[PROVIDED DATA]
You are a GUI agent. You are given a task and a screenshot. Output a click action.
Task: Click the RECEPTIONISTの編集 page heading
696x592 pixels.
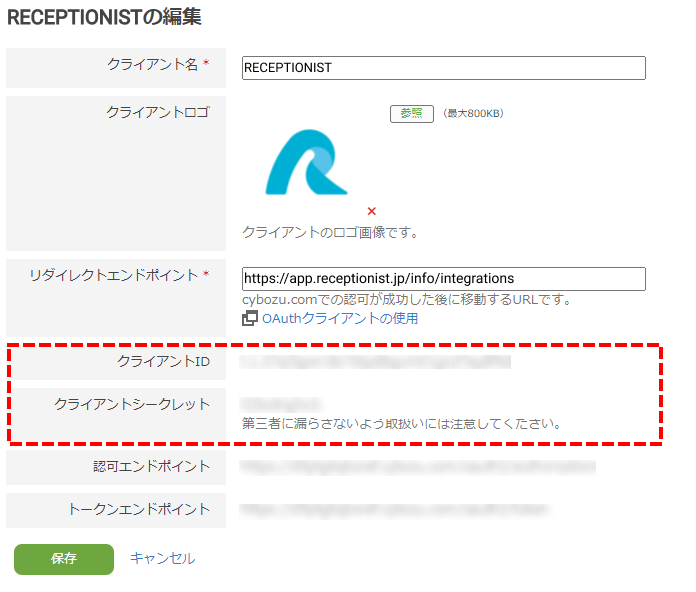click(104, 17)
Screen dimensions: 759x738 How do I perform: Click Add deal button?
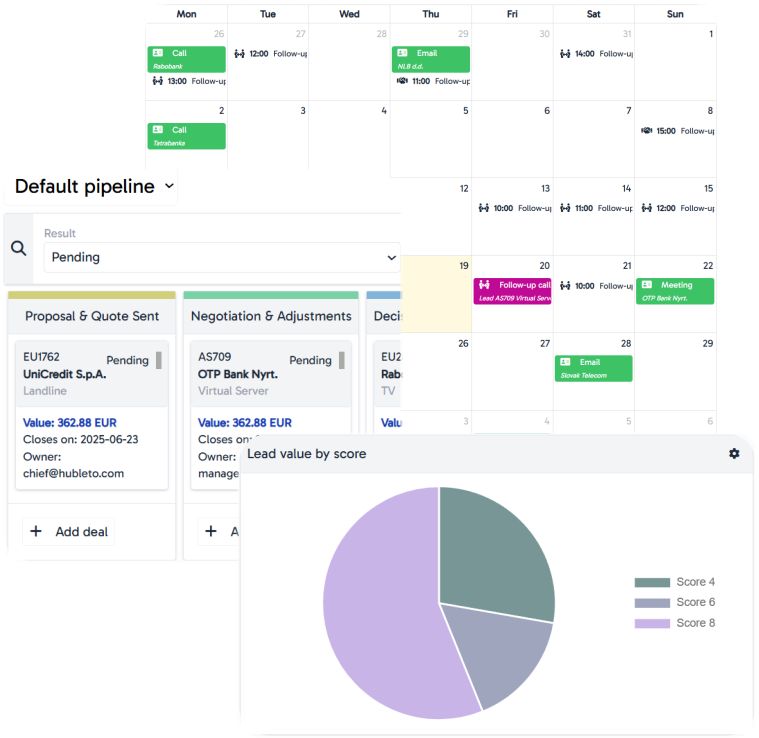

[WORK INSTRUCTION] The preceding entries should be duplicated word for word; no picture belongs in the copy.

[REPLY]
You are a GUI agent. You are given a task and a screenshot. Output a click action.
Task: Click the RECEPTIONISTの編集 page heading
696x592 pixels.
click(104, 17)
Screen dimensions: 759x738 How do I perform: Click Add deal button?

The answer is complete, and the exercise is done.